While the New York Police Department had erected the barriers to protect what they expected to be burgeoning crowds of shoppers yesterday from spilling onto the road, few of the bargain hunters turned up. Traditionally yesterday – known as Black Friday – is the busiest shopping day in the American calendar when stores kick off the postThanksgiving sales. Last year, about $20 billion was spent in American stores on that day alone. This time, only the discount stores appear to have flourished.
Yesterday, Wal-Mart stores, selling goods at rock-bottom prices, were so mobbed by bargain hunters that a 34-year-old security guard was trampled to death in Long Island as shoppers forced open the doors.
But across the East river in Manhattan, many of the luxury brand stores such as Gucci, Escada, and Versace on Fifth Avenue were empty. A few blocks over on the Upper East Side, Barney’s, the upmarket department store, was library-like in its silence with only four shoppers in its Yves St Laurent area, where one black velvet jacket had been reduced from $2,230 (£1,450) to $1,339. There were no takers either for a Barney’s own $350 mulberry-coloured woolly dog jacket.
While it was too early yesterday to ascertain how retailers had fared, Wall Street expects this year to be the worst shopping season since the recession of the early 1990s. The reason was within sight of any of the few shoppers on Fifth Avenue. From the stores near Central Park, one can just see the financial skycrapers on Wall Street at the other end of Manhattan, where the credit crisis erupted 18 months ago, and which has triggered a deep recession. With 240,000 Americans losing their jobs a month and banks slashing credit card and overdraft limits, many families have stopped spending on anything other than essentials.

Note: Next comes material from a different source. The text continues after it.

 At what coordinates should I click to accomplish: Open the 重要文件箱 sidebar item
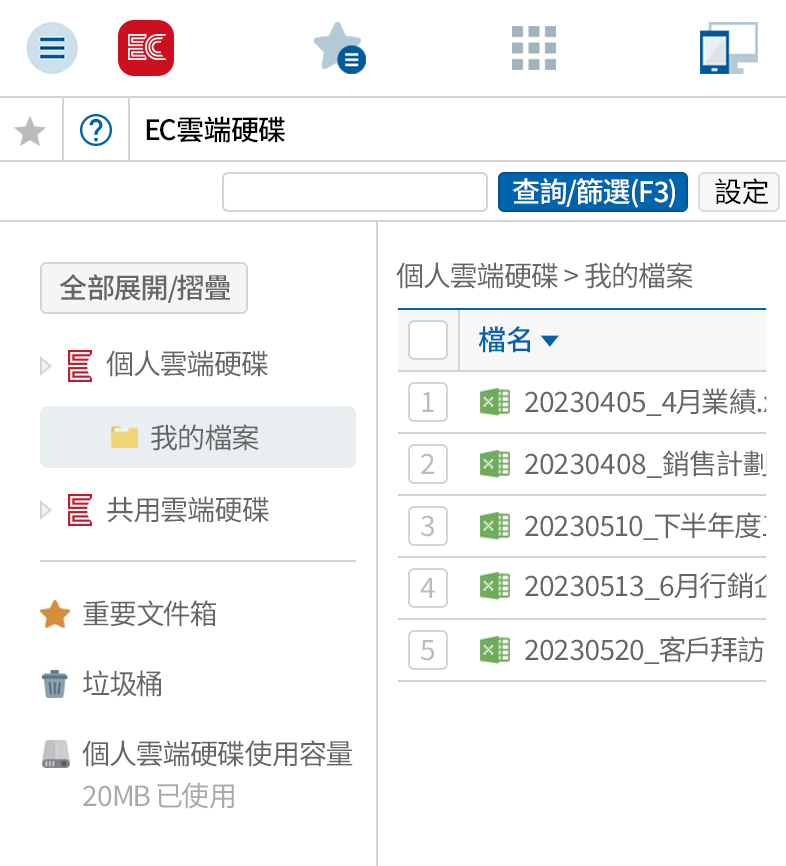[149, 614]
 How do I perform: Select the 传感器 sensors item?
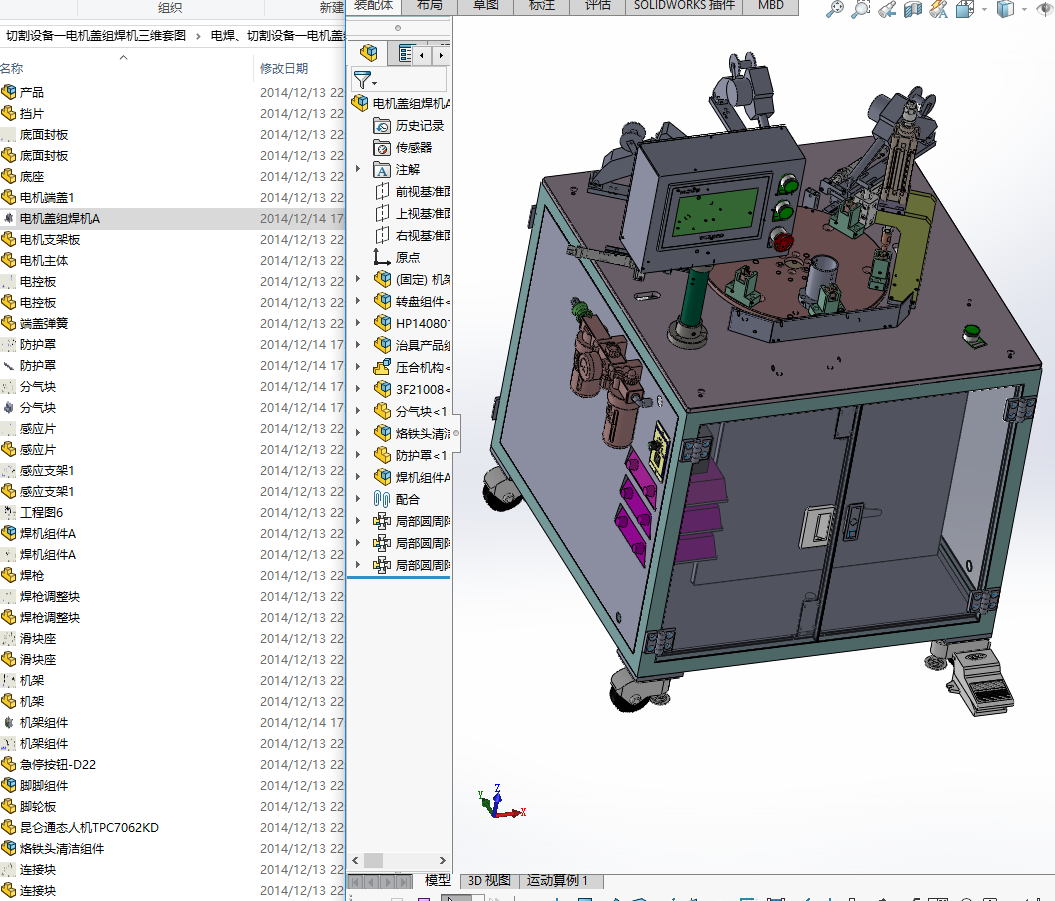(x=413, y=147)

Michael McNamara, the vice-president of SpendingPulse, which tracks spending across America and is owned by MasterCard, told The Times: “We have never seen the retail market this bad and decline this fast.” He added he believed that the only sector that will thrive during this recession would be food, with spending in some areas of clothing down 22 per cent in the first week of this month, compared with the same week the year before.
He said: “If you look at the electronics sector, you see that in August sales fell by about 5.5 per cent, that decline accelerated to 13.8 per cent in September, 19.9 per cent in October and 22.1 per cent in November so far.”
Mr McNamara’s statistics will come as no surprise to Circuit City, America’s second-biggest electronics chain, which applied this month for bankruptcy protection from the US courts and admitted to shareholders that its management had been “upended” by the speed of the economic decline.
In Circuit City’s Midtown Manhattan store yesterday, about 200 people eyed one-day discounts but comparatively few were buying, with just 11 people waiting to pay. Retailers are also being forced to compete with near-bankrupt stores that have slashed prices to generate some sales. AlixPartners, a US retail consultancy, estimates that there is $20 billion of liquidated stock stragnating on the American high street.
While early reports, including the tragic incident in Long Island, suggest that discount retailers across the country have been mobbed by bargain hunters, overall stores are expected to experience their worst performance since the recession of the early 1990s.